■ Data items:
------------------------------------

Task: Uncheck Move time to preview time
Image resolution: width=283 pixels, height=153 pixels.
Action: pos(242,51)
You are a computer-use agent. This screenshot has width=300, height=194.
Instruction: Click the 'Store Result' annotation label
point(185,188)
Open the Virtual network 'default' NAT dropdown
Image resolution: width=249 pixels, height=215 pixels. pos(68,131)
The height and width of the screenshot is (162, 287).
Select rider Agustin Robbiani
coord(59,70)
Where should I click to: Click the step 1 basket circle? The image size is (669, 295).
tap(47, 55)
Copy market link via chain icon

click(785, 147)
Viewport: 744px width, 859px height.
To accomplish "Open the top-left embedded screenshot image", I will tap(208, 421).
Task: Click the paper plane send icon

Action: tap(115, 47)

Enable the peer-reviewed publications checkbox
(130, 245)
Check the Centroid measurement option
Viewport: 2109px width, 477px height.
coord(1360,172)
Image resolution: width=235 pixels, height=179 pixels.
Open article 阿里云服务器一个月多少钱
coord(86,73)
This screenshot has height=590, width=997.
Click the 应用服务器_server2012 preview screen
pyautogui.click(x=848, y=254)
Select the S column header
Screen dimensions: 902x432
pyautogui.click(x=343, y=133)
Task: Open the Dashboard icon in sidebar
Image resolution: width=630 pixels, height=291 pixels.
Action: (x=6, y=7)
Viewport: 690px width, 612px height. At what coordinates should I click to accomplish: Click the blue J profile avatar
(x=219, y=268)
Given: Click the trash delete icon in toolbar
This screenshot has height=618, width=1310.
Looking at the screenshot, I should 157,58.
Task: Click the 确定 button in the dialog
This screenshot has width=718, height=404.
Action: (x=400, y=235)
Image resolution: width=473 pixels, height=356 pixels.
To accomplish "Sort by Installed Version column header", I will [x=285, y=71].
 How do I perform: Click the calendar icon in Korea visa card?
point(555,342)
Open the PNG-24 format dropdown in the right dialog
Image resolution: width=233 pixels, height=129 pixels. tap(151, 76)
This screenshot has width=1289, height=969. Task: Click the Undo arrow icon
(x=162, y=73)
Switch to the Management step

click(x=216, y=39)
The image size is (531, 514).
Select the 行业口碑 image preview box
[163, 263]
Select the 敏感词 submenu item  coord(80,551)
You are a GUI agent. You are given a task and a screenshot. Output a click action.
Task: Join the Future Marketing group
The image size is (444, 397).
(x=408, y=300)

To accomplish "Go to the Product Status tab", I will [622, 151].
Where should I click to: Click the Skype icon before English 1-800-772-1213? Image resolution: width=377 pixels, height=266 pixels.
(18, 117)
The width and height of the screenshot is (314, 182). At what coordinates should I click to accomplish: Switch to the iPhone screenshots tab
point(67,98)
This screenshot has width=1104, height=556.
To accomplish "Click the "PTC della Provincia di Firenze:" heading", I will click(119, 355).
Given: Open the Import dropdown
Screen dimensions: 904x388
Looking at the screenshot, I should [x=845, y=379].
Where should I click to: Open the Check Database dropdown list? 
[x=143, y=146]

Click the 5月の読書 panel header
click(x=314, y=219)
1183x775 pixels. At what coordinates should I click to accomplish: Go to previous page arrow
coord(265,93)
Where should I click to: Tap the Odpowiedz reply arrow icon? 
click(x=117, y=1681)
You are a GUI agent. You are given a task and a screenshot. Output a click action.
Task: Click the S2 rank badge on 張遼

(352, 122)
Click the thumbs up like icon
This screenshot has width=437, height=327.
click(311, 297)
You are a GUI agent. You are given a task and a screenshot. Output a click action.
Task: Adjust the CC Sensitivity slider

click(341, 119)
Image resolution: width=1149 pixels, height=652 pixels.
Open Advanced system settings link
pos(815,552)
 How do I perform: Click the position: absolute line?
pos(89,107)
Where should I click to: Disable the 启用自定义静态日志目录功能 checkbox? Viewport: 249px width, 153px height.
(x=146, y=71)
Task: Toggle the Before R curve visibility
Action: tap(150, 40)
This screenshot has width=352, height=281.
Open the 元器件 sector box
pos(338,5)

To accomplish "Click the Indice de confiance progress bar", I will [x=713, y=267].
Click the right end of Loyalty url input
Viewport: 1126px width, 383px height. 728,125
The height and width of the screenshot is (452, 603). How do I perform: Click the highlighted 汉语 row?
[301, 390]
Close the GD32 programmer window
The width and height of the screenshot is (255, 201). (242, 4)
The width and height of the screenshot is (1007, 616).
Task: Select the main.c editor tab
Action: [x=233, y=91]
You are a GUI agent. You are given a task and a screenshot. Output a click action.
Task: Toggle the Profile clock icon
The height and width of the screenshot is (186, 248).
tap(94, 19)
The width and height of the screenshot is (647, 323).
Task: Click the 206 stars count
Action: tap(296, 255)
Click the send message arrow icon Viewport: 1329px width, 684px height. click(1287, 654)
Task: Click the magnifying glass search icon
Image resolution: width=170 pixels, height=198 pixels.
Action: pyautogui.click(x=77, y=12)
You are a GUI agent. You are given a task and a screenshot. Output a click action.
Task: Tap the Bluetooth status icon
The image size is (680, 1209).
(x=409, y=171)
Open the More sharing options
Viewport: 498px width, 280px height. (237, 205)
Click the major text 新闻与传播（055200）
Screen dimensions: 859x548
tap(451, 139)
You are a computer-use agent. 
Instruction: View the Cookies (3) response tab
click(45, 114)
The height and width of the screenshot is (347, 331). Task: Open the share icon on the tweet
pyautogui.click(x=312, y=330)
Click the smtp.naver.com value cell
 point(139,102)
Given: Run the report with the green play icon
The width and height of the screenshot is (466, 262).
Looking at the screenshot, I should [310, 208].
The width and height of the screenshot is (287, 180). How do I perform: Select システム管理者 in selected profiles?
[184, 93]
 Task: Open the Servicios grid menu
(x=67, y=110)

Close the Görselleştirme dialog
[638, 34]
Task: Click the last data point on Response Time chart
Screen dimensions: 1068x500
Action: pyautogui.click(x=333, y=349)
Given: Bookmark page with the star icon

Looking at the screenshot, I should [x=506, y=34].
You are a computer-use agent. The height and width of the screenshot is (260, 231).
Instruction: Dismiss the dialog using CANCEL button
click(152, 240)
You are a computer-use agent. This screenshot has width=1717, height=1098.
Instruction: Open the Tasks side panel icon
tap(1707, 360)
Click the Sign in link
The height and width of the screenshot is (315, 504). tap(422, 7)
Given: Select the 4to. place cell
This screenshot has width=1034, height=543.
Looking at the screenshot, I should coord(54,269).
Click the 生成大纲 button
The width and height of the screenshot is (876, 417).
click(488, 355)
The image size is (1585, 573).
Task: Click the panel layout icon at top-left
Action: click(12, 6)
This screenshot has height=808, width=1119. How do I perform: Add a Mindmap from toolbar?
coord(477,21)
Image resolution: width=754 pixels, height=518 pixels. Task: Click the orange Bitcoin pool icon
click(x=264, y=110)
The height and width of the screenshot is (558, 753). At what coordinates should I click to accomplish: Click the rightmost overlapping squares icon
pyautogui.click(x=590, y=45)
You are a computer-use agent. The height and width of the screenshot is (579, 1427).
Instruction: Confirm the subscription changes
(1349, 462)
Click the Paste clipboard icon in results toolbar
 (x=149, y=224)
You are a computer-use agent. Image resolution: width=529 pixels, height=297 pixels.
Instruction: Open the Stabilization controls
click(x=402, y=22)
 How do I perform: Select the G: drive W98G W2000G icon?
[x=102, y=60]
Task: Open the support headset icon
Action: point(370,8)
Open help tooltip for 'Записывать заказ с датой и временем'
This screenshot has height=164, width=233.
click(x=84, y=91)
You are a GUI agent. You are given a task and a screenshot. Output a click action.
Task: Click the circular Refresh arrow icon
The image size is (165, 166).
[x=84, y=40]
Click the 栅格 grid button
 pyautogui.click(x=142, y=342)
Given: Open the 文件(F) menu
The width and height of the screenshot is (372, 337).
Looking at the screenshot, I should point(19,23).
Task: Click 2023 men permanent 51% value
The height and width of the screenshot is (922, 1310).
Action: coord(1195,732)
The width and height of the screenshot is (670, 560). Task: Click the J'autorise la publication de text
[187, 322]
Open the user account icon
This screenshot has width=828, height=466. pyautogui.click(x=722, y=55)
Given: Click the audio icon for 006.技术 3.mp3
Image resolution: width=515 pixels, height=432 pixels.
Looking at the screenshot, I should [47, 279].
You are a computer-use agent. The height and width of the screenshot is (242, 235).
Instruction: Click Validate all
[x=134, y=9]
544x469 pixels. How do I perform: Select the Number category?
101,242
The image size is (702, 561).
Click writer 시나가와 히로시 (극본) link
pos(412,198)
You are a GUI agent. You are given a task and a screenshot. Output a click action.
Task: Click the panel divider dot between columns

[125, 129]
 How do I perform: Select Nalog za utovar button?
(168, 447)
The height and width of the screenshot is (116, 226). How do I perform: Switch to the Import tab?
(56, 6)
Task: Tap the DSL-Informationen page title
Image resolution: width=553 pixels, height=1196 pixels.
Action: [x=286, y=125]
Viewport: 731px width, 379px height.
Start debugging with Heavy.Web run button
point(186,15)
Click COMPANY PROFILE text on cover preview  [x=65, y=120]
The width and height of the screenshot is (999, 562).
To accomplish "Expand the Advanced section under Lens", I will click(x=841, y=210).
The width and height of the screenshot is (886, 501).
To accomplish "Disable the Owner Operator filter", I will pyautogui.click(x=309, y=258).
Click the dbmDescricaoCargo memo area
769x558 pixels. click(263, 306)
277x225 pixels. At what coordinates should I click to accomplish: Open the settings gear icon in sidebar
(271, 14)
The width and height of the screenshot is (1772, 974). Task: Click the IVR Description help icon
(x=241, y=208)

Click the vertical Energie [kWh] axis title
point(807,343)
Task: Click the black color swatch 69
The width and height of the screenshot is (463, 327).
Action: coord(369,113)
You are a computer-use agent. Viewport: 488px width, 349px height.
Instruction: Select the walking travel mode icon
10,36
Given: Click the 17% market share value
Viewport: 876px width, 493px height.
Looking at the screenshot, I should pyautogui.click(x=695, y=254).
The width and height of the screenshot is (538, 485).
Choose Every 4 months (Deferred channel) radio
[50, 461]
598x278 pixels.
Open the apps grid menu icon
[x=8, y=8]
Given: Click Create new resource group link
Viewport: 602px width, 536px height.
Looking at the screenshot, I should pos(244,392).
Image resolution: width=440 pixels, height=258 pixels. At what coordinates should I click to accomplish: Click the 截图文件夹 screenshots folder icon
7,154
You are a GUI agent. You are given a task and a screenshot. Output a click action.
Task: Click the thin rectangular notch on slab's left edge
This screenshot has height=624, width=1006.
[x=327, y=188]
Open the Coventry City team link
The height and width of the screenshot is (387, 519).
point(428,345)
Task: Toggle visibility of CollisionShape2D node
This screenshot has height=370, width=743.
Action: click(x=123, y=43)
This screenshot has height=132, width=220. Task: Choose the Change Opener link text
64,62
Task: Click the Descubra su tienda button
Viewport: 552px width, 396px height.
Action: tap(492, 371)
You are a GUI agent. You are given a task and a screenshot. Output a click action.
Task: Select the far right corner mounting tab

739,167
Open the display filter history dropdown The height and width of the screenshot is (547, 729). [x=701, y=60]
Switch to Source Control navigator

------------------------------------

■ What the task asks: Show every line of the data in which the word "filter" appears.

■ Answer for this exercise:
To accomplish "Disable the Owner Operator filter", I will pyautogui.click(x=309, y=258).
Open the display filter history dropdown The height and width of the screenshot is (547, 729). [x=701, y=60]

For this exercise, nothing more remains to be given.